▶ **Excerpted text**:
^^^^^^^^

Roll 1d6 and consult the Random Stuff Table below whenever you think random stuff may happen. Whether it’s once per turn, once per hour, once per minute, whenever the players annoy you … the frequency doesn’t matter.

RANDOM STUFF?
1d6
Stuff?
1-3
Yes, random stuff happens.
4-6
No, nothing happens.

If your roll indicates random stuff happens, roll 1d12 and check this table.

RANDOM STUFF TYPE
1d12
Roll on Sub-Stuff Table
1
Lost Loot
2
Obstacle
3-4
Mystery
5-6
Discarded Item
7-9
Monster Encounter
10-11
Trap or Trick
12
Weird Stuff

Based on your roll on the Random Stuff Type Table, consult the appropriate Sub-Stuff Table below.

SUB-STUFF TABLES

LOST LOOT
1d20
Lost Loot
1
Golden bracelet inset with obsidian, turquoise and jade gemstones (400 gp).
2
An iron-hinged blank spellbook with a black cover of displacer beast hide decorated with silver and gold filigree. Inset in the center of the front cover is a silver stiletto dagger with a bright red ruby in the pommel. The back cover is emblazoned with a stiletto as well, but in delicate silver ink (special).

^^^^^^^^

▶ **Items**:
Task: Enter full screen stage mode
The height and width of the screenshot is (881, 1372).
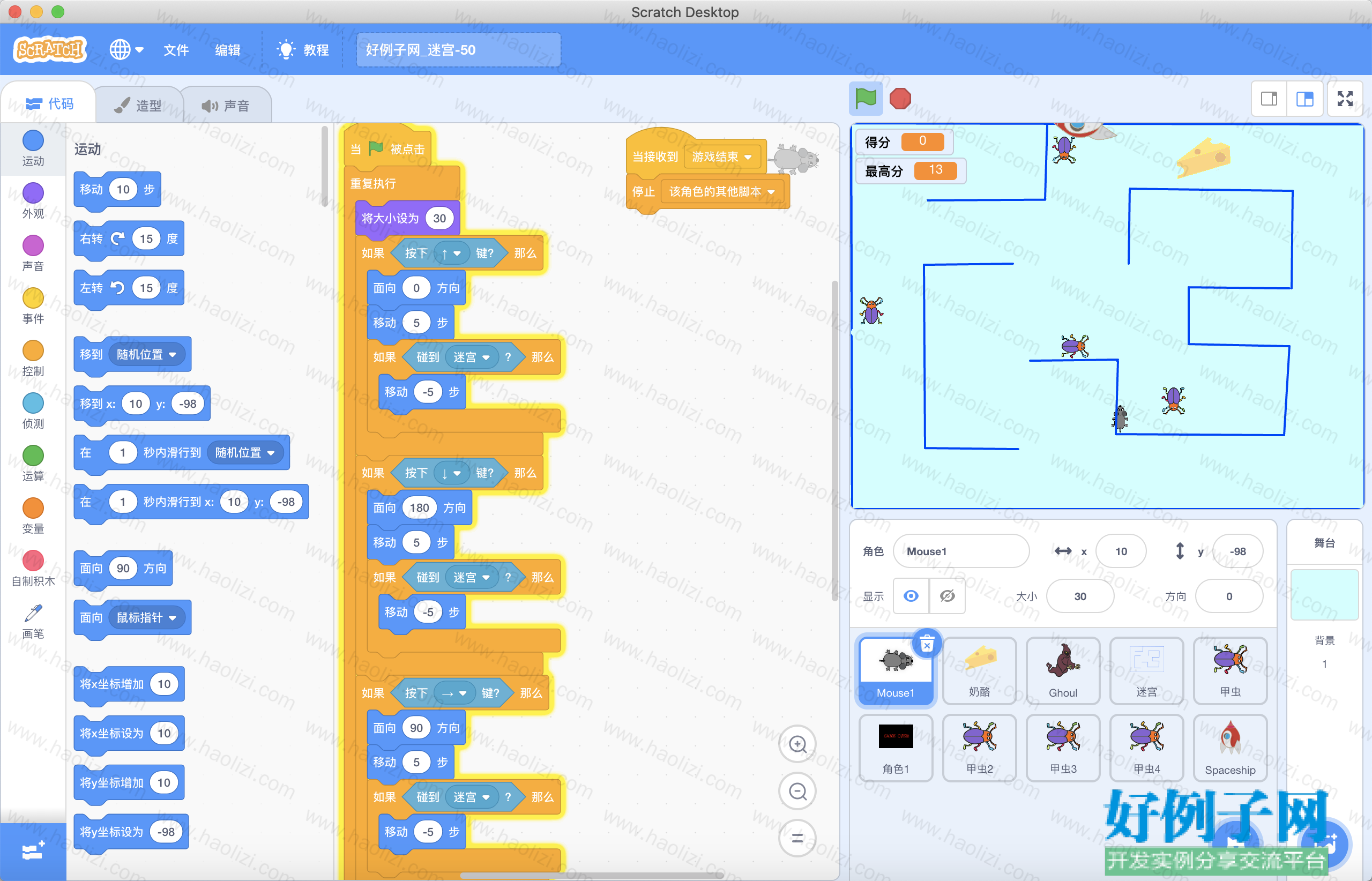Action: (1345, 99)
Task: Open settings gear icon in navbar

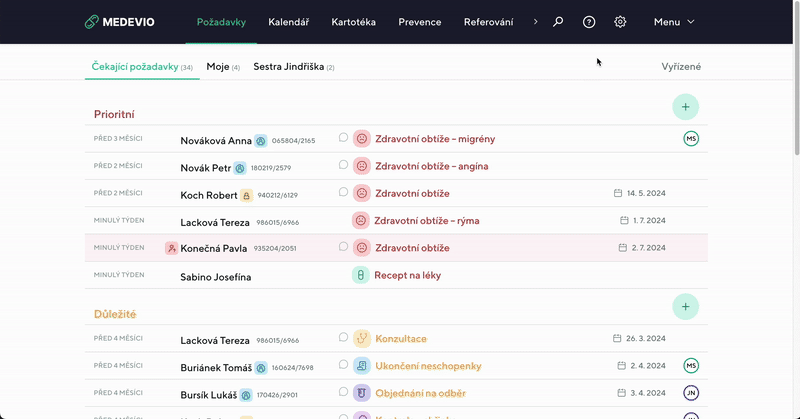Action: [x=620, y=22]
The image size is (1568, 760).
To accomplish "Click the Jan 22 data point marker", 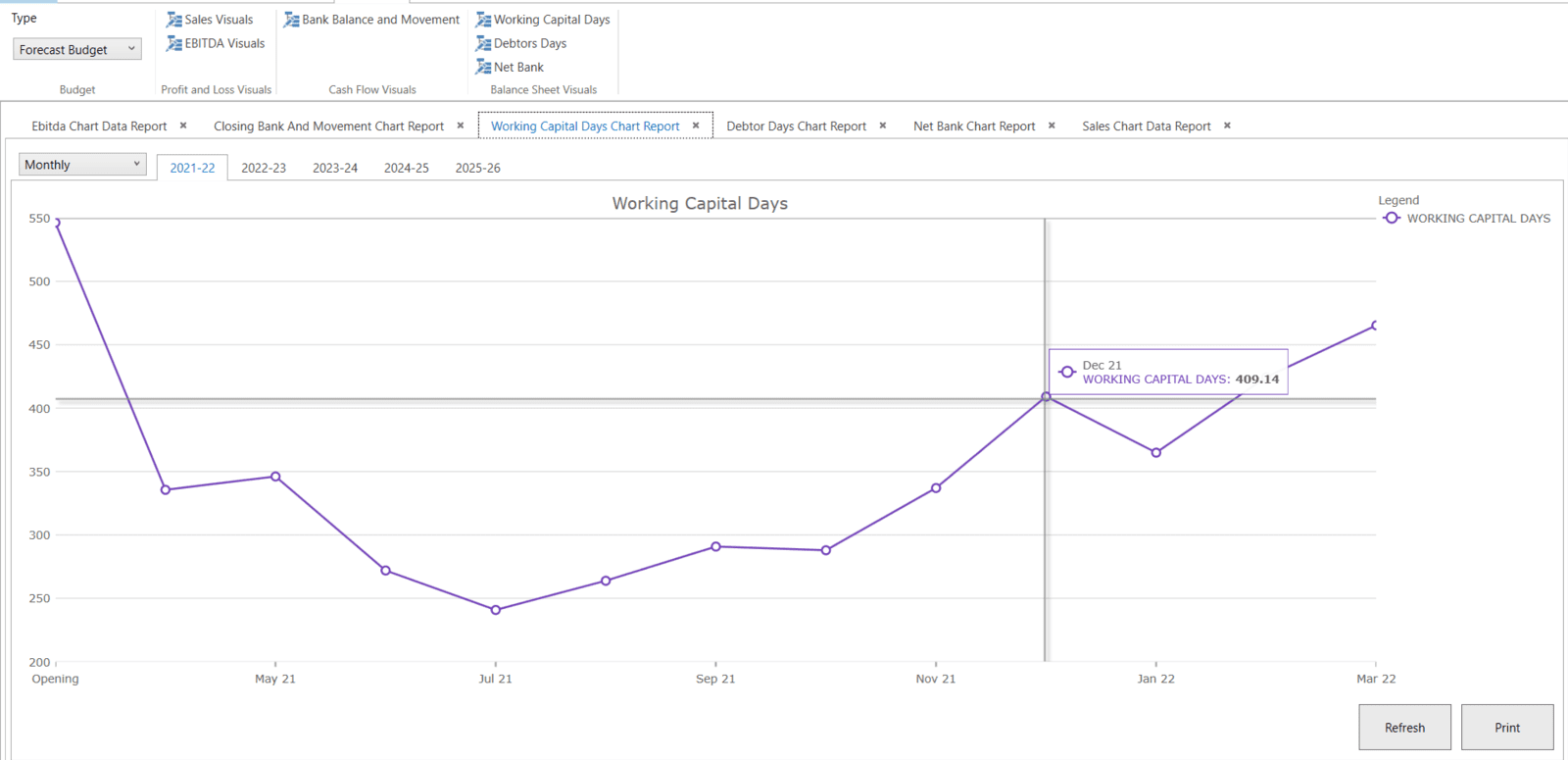I will (x=1156, y=453).
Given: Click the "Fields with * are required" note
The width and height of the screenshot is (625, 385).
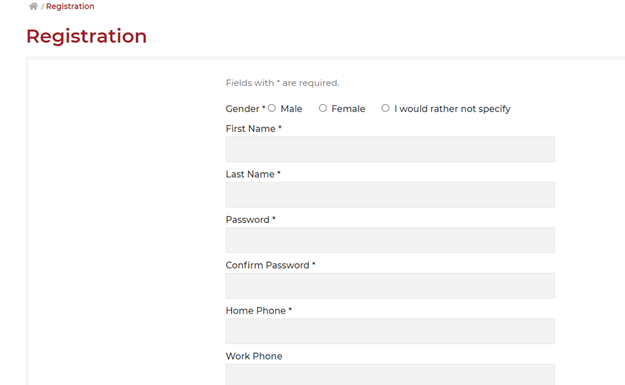Looking at the screenshot, I should 282,83.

^^^^^^^^

▶ **List of tasks**:
a. Answer these questions about the random stuff tables, one per line:
(i) Which 1d6 results mean random stuff happens?
(ii) Which 1d12 results on the Random Stuff Type table lead to a Monster Encounter?
(iii) What is the golden bracelet inset with obsidian, turquoise and jade gemstones worth?
b. Please carry on the random stuff tables after their last sentence, keeping the same format.

▶ **Task-by-task results**:
a.
(i) 1-3
(ii) 7-9
(iii) 400 gp

b.
3
A bundled up dirty rag conceals an intricately engraved golden chalice inset with tiny diamonds and black sapphires (1,000 gp).
4
A 6” diameter ivory sphere carved to depict many intertwined dragons (300 gp).
5
Silver ring inset with a small emerald (250 gp).
6
Black leather choker studded with various tiny gemstones (50 gp).
7
Belt of etched leather and silver (25 gp).
8
Obsidian stiletto dagger with a moonstone inset in pommel (75 gp).
9
Scuffed up oak case lined inside with purple velvet holding six silver cutlery sets, each piece inset with a tiny amethyst gemstone (100 gp).
10
Gold piece from an exotic foreign land (5 gp).
11
Purse of gold 3d6.
12
Bag of silver 5d4.
13
Brass Orcus-head belt buckle (25 gp).
14
Golden eagle-shaped pendant on a thin silver chain (150 gp).
15
Silver framed hand mirror (20 gp).
16
Red crystal ball flecked with silvery veins on an etched brass stand (250 gp).
17
Silk bag with 1d6 gems worth 1d6  x 10 gp each.
18
Grotesquely carved jade statuette of unknown deity performing obscene acts on six Venezuelan red llamas (75 gp).
19
Iron-shod walking stick carved with feline figures and topped with an obsidian panther head (125 gp).
20
Polished silver skullcap (150 gp).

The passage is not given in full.